• _Data for this task_:
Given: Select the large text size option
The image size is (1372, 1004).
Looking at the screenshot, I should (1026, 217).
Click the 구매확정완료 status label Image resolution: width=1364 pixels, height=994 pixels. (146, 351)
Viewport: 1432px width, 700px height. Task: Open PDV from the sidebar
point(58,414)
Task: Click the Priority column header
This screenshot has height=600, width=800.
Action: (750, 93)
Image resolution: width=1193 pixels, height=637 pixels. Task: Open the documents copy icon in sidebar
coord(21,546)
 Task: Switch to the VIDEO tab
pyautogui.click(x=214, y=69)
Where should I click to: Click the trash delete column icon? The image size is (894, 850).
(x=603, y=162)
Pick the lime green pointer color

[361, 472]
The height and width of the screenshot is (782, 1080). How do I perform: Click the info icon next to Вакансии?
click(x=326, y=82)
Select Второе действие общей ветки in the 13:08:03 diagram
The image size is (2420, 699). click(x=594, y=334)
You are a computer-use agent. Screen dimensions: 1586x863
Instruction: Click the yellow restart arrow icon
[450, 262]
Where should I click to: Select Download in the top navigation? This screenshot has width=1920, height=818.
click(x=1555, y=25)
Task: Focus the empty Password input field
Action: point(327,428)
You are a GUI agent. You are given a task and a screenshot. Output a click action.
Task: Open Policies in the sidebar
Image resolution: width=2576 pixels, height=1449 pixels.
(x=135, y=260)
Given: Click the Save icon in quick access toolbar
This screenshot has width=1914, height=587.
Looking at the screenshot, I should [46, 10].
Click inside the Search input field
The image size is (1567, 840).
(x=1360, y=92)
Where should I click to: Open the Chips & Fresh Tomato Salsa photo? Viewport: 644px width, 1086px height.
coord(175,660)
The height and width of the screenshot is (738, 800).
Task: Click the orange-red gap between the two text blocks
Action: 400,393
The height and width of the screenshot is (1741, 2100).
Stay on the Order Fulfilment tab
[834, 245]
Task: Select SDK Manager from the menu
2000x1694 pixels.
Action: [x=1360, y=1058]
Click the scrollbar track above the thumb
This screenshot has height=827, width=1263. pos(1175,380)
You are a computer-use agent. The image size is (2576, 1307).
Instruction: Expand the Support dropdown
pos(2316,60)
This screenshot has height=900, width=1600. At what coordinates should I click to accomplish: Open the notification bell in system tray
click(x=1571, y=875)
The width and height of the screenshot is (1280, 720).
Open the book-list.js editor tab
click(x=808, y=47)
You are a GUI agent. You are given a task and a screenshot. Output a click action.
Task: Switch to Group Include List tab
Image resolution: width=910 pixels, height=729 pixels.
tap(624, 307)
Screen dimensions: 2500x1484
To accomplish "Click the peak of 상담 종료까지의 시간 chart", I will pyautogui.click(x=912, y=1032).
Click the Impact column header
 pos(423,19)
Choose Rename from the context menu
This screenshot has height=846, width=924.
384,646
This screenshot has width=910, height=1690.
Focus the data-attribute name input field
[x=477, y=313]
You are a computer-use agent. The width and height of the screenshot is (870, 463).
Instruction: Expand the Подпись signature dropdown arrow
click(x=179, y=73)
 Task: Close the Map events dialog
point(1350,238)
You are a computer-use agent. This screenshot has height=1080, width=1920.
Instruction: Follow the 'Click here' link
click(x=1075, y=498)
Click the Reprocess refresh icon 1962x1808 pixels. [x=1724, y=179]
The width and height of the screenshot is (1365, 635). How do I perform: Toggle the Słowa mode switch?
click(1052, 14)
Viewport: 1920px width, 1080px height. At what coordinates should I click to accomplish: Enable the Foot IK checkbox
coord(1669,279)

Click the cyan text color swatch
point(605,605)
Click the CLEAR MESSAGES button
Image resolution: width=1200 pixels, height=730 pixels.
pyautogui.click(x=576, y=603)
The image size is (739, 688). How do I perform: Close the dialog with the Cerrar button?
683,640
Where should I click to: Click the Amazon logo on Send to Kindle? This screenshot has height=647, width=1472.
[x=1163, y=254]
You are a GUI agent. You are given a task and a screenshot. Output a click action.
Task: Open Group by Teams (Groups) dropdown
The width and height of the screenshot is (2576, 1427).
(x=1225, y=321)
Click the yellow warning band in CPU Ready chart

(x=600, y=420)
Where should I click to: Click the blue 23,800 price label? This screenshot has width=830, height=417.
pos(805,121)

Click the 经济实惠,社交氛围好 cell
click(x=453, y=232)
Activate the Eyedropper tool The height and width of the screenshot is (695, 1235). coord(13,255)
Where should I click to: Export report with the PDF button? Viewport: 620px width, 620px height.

• _Given exercise_: Convert the entries from the line with "The image size is (739, 688)." through the end of the entries into a JSON list of strings, one string per line, leaving out blank lines.

• _Result for this exercise_:
[
  "The image size is (739, 688). How do I perform: Close the dialog with the Cerrar button?",
  "683,640",
  "Where should I click to: Click the Amazon logo on Send to Kindle? This screenshot has height=647, width=1472.",
  "[x=1163, y=254]",
  "You are a GUI agent. You are given a task and a screenshot. Output a click action.",
  "Task: Open Group by Teams (Groups) dropdown",
  "The width and height of the screenshot is (2576, 1427).",
  "(x=1225, y=321)",
  "Click the yellow warning band in CPU Ready chart",
  "(x=600, y=420)",
  "Where should I click to: Click the blue 23,800 price label? This screenshot has width=830, height=417.",
  "pos(805,121)",
  "Click the 经济实惠,社交氛围好 cell",
  "click(x=453, y=232)",
  "Activate the Eyedropper tool The height and width of the screenshot is (695, 1235). coord(13,255)",
  "Where should I click to: Export report with the PDF button? Viewport: 620px width, 620px height."
]